*Work required:*
Quote the entries that follow exactly, leaving none out.

━━━━━━━━━━━━━━━━

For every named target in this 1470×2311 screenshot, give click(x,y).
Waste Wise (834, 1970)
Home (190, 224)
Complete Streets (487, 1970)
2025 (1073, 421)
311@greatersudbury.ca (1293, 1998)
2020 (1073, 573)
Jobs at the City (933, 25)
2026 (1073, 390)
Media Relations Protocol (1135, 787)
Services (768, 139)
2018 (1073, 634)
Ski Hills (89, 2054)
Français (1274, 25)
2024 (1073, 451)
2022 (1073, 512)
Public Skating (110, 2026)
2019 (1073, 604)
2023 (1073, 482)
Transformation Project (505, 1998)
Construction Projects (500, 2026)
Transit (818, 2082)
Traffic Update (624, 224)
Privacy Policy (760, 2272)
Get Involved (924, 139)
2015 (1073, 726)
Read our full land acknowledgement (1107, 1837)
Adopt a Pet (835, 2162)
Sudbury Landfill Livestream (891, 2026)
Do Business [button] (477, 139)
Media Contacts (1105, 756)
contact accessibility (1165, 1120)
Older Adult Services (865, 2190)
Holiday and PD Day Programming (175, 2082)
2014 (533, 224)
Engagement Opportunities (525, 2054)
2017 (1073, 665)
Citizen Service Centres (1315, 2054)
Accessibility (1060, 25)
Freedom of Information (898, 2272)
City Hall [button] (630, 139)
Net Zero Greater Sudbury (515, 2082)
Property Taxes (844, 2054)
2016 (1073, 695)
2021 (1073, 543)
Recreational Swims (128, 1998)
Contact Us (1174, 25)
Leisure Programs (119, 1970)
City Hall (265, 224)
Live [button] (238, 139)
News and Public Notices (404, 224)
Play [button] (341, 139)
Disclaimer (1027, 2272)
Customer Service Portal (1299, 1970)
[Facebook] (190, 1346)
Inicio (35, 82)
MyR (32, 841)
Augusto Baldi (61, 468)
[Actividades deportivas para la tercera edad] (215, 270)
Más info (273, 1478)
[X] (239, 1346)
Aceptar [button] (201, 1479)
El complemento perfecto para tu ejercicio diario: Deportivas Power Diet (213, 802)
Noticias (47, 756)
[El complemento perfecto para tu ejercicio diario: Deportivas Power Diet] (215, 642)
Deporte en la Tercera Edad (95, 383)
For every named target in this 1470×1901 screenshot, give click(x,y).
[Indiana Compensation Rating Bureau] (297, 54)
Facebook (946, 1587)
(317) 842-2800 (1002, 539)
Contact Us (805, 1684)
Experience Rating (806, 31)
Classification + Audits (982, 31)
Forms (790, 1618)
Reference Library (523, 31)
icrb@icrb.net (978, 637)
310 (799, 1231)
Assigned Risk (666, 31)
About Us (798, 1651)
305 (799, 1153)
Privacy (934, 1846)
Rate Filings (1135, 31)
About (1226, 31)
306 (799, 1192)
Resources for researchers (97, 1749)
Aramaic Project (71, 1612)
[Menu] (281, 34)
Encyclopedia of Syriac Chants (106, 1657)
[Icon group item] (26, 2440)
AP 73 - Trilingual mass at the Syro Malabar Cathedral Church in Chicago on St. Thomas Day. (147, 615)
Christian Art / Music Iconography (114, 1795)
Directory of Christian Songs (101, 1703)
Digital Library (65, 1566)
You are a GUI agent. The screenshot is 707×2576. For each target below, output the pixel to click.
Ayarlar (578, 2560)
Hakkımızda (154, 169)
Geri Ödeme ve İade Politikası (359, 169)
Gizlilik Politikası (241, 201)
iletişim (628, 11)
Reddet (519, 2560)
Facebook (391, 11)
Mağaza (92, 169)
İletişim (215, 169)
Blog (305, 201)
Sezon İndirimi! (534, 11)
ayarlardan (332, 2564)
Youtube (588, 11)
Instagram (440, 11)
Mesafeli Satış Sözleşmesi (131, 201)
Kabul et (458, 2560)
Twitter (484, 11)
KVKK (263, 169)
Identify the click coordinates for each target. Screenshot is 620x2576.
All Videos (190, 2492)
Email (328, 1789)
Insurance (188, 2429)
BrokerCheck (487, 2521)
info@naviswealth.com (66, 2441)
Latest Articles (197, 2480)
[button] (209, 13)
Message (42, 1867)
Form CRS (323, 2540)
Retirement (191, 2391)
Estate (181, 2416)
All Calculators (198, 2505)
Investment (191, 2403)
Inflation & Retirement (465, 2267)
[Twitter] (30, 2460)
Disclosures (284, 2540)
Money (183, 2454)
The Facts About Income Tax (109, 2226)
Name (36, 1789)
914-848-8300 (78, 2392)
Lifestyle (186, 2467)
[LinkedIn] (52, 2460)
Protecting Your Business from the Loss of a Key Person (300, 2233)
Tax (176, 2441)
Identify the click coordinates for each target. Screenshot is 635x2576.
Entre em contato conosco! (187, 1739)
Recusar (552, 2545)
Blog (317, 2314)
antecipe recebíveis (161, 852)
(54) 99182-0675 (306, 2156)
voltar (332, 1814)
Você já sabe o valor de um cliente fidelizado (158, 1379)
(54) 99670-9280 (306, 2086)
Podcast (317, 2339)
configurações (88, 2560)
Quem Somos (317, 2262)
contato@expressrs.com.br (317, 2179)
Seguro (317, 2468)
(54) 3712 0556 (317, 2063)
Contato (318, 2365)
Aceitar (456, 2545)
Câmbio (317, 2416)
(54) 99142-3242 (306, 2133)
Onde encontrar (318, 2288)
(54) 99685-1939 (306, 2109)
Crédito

━━━━━━━━━━━━━━━━

*Result of the task:*
For every named target in this 1470×2311 screenshot, give click(x,y).
Waste Wise (834, 1970)
Home (190, 224)
Complete Streets (487, 1970)
2025 (1073, 421)
311@greatersudbury.ca (1293, 1998)
2020 (1073, 573)
Jobs at the City (933, 25)
2026 (1073, 390)
Media Relations Protocol (1135, 787)
Services (768, 139)
2018 (1073, 634)
Ski Hills (89, 2054)
Français (1274, 25)
2024 (1073, 451)
2022 (1073, 512)
Public Skating (110, 2026)
2019 (1073, 604)
2023 (1073, 482)
Transformation Project (505, 1998)
Construction Projects (500, 2026)
Transit (818, 2082)
Traffic Update (624, 224)
Privacy Policy (760, 2272)
Get Involved (924, 139)
2015 (1073, 726)
Read our full land acknowledgement (1107, 1837)
Adopt a Pet (835, 2162)
Sudbury Landfill Livestream (891, 2026)
Do Business [button] (477, 139)
Media Contacts (1105, 756)
contact accessibility (1165, 1120)
Older Adult Services (865, 2190)
Holiday and PD Day Programming (175, 2082)
2014 (533, 224)
Engagement Opportunities (525, 2054)
2017 (1073, 665)
Citizen Service Centres (1315, 2054)
Accessibility (1060, 25)
Freedom of Information (898, 2272)
City Hall [button] (630, 139)
Net Zero Greater Sudbury (515, 2082)
Property Taxes (844, 2054)
2016 (1073, 695)
2021 (1073, 543)
Recreational Swims (128, 1998)
Contact Us (1174, 25)
Leisure Programs (119, 1970)
City Hall (265, 224)
Live [button] (238, 139)
News and Public Notices (404, 224)
Play [button] (341, 139)
Disclaimer (1027, 2272)
Customer Service Portal (1299, 1970)
[Facebook] (190, 1346)
Inicio (35, 82)
MyR (32, 841)
Augusto Baldi (61, 468)
[Actividades deportivas para la tercera edad] (215, 270)
Más info (273, 1478)
[X] (239, 1346)
Aceptar [button] (201, 1479)
El complemento perfecto para tu ejercicio diario: Deportivas Power Diet (213, 802)
Noticias (47, 756)
[El complemento perfecto para tu ejercicio diario: Deportivas Power Diet] (215, 642)
Deporte en la Tercera Edad (95, 383)
For every named target in this 1470×1901 screenshot, give click(x,y).
[Indiana Compensation Rating Bureau] (297, 54)
Facebook (946, 1587)
(317) 842-2800 (1002, 539)
Contact Us (805, 1684)
Experience Rating (806, 31)
Classification + Audits (982, 31)
Forms (790, 1618)
Reference Library (523, 31)
icrb@icrb.net (978, 637)
310 (799, 1231)
Assigned Risk (666, 31)
About Us (798, 1651)
305 (799, 1153)
Privacy (934, 1846)
Rate Filings (1135, 31)
About (1226, 31)
306 (799, 1192)
Resources for researchers (97, 1749)
Aramaic Project (71, 1612)
[Menu] (281, 34)
Encyclopedia of Syriac Chants (106, 1657)
[Icon group item] (26, 2440)
AP 73 - Trilingual mass at the Syro Malabar Cathedral Church in Chicago on St. Thomas Day. (147, 615)
Christian Art / Music Iconography (114, 1795)
Directory of Christian Songs (101, 1703)
Digital Library (65, 1566)
You are a GUI agent. The screenshot is 707×2576. For each target below, output the pixel to click.
Ayarlar (578, 2560)
Hakkımızda (154, 169)
Geri Ödeme ve İade Politikası (359, 169)
Gizlilik Politikası (241, 201)
iletişim (628, 11)
Reddet (519, 2560)
Facebook (391, 11)
Mağaza (92, 169)
İletişim (215, 169)
Blog (305, 201)
Sezon İndirimi! (534, 11)
ayarlardan (332, 2564)
Youtube (588, 11)
Instagram (440, 11)
Mesafeli Satış Sözleşmesi (131, 201)
Kabul et (458, 2560)
Twitter (484, 11)
KVKK (263, 169)
Identify the click coordinates for each target. Screenshot is 620x2576.
All Videos (190, 2492)
Email (328, 1789)
Insurance (188, 2429)
BrokerCheck (487, 2521)
info@naviswealth.com (66, 2441)
Latest Articles (197, 2480)
[button] (209, 13)
Message (42, 1867)
Form CRS (323, 2540)
Retirement (191, 2391)
Estate (181, 2416)
All Calculators (198, 2505)
Investment (191, 2403)
Inflation & Retirement (465, 2267)
[Twitter] (30, 2460)
Disclosures (284, 2540)
Money (183, 2454)
The Facts About Income Tax (109, 2226)
Name (36, 1789)
914-848-8300 (78, 2392)
Lifestyle (186, 2467)
[LinkedIn] (52, 2460)
Protecting Your Business from the Loss of a Key Person (300, 2233)
Tax (176, 2441)
Identify the click coordinates for each target. Screenshot is 635x2576.
Entre em contato conosco! (187, 1739)
Recusar (552, 2545)
Blog (317, 2314)
antecipe recebíveis (161, 852)
(54) 99182-0675 (306, 2156)
voltar (332, 1814)
Você já sabe o valor de um cliente fidelizado (158, 1379)
(54) 99670-9280 (306, 2086)
Podcast (317, 2339)
configurações (88, 2560)
Quem Somos (317, 2262)
contato@expressrs.com.br (317, 2179)
Seguro (317, 2468)
(54) 3712 0556 (317, 2063)
Contato (318, 2365)
Aceitar (456, 2545)
Câmbio (317, 2416)
(54) 99142-3242 (306, 2133)
Onde encontrar (318, 2288)
(54) 99685-1939 (306, 2109)
Crédito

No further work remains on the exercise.